What to work on:
Your task is to copy each line of the records that includes the string "title".

(Stored data entries)

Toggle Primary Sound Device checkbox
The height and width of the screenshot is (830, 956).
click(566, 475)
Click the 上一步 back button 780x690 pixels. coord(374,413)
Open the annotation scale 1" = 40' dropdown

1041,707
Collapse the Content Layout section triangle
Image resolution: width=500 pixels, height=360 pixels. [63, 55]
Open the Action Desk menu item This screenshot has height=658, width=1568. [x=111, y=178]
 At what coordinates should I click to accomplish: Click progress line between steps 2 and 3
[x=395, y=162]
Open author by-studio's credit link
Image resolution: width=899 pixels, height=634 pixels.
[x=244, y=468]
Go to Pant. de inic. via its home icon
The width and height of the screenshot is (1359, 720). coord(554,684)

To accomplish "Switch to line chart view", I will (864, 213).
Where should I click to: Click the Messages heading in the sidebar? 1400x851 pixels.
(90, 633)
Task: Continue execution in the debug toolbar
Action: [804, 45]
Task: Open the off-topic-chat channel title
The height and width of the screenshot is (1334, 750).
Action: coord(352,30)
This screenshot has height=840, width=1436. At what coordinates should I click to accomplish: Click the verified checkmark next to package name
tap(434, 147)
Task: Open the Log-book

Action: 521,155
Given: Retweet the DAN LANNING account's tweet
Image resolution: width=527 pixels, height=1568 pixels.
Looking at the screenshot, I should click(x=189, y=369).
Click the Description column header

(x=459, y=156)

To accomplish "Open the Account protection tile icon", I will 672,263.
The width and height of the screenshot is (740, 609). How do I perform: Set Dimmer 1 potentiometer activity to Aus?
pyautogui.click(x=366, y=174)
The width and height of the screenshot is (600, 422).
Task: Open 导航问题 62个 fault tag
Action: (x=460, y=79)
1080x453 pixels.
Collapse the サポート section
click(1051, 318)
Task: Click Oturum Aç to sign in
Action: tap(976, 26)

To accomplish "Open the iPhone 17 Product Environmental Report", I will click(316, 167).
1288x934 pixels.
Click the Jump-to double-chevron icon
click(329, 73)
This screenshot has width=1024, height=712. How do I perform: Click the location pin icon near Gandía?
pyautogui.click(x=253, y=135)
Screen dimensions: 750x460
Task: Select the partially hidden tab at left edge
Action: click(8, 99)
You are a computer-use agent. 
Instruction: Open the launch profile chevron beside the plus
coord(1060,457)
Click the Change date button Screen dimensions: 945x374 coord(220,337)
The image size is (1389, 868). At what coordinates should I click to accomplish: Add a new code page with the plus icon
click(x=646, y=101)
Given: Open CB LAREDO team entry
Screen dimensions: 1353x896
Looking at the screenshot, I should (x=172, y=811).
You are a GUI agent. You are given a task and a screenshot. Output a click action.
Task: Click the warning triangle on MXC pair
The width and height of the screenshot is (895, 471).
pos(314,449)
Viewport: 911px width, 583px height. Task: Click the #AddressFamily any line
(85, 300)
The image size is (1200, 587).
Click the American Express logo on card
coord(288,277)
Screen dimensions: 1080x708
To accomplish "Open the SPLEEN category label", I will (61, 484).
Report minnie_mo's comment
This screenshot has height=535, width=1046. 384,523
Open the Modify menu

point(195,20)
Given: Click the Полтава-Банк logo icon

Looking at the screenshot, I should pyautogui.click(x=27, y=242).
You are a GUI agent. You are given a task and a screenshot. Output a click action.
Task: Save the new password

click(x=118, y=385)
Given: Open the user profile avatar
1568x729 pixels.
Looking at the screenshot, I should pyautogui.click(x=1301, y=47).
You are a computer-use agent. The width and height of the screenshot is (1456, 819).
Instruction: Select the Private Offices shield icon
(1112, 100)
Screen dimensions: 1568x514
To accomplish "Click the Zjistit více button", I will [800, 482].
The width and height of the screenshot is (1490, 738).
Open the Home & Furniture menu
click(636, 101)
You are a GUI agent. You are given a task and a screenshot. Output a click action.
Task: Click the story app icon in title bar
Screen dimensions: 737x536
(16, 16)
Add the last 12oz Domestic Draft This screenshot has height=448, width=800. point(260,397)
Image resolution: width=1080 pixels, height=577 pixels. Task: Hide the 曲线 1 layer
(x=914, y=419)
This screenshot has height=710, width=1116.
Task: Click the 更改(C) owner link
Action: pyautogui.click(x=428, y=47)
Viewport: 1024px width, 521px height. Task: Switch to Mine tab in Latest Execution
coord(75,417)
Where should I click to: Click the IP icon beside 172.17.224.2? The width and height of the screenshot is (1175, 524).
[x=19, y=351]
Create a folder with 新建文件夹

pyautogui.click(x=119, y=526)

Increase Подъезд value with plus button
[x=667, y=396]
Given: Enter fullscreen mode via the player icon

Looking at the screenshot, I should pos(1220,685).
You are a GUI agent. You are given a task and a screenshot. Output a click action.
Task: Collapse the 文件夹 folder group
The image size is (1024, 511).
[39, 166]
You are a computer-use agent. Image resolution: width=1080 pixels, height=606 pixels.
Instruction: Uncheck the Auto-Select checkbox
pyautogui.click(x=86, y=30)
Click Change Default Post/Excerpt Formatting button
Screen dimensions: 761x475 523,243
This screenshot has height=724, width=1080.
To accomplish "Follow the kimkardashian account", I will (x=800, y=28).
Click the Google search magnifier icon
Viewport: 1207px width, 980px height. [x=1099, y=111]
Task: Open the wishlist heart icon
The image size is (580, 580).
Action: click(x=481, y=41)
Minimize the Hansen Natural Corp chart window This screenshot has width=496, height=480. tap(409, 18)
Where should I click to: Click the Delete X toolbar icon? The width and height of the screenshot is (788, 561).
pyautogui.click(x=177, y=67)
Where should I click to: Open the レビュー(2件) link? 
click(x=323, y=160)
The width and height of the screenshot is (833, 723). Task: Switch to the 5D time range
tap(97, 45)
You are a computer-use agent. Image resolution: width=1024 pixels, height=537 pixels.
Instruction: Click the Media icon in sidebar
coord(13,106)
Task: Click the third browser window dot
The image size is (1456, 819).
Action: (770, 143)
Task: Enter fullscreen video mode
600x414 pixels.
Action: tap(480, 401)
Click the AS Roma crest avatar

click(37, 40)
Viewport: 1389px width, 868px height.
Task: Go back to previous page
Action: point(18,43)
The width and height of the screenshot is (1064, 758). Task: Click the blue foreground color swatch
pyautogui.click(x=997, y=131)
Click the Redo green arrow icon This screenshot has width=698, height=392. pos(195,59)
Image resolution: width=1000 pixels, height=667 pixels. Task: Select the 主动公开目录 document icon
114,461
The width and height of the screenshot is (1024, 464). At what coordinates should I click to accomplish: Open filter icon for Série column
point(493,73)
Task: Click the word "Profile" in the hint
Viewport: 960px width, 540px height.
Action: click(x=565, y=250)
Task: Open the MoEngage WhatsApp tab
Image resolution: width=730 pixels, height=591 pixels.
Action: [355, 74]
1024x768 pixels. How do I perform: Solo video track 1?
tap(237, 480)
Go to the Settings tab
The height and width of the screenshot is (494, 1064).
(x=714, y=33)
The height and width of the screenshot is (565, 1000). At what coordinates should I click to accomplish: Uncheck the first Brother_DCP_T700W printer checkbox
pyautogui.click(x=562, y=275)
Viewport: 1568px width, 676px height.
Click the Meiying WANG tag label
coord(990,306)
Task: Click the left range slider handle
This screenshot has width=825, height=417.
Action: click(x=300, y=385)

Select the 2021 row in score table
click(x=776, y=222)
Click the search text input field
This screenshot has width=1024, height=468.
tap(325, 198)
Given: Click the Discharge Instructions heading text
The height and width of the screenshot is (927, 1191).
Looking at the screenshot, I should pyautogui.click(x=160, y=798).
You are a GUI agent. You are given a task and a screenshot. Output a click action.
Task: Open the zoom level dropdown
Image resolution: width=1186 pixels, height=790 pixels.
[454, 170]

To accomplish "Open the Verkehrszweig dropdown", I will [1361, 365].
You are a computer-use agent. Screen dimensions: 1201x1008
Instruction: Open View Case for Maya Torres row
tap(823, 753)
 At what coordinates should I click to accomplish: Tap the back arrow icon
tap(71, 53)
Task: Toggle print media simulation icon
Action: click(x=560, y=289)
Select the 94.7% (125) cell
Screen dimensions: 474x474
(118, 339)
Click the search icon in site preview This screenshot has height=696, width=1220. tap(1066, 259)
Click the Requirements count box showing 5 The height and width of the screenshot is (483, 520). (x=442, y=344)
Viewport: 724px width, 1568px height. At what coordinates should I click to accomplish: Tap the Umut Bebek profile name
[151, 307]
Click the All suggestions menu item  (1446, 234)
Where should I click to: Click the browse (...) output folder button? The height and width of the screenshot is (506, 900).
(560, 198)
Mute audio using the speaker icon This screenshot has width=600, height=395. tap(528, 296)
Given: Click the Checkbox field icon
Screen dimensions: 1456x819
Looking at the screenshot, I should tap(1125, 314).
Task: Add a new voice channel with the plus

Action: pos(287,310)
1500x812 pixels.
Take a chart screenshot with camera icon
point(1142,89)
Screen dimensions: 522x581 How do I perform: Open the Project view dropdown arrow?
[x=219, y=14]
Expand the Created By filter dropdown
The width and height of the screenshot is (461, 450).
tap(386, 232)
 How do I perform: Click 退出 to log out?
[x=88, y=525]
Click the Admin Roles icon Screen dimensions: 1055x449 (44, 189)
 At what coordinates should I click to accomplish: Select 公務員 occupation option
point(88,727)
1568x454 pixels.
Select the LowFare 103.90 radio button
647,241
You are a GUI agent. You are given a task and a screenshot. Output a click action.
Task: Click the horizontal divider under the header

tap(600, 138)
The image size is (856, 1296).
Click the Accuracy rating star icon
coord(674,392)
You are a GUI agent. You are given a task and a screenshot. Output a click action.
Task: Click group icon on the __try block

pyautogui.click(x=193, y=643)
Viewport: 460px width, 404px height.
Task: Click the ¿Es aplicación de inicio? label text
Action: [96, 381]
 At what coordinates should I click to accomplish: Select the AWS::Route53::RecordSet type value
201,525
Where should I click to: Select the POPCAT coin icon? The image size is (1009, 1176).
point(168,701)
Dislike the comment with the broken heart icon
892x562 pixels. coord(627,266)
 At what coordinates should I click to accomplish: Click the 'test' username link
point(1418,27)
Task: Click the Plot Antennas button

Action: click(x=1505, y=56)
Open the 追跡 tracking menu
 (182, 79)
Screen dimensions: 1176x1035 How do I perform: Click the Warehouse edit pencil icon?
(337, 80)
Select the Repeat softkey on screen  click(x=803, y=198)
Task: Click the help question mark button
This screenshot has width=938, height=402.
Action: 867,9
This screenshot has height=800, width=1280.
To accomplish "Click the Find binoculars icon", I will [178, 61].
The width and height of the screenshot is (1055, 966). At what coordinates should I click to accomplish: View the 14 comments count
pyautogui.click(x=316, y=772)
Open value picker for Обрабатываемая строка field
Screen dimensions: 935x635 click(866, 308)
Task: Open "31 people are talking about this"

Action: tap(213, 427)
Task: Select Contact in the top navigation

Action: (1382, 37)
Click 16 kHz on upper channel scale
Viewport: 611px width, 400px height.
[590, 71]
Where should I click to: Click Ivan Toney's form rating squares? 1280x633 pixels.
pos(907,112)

Answer to the problem:
Task: Open the off-topic-chat channel title
Task: Click the story app icon in title bar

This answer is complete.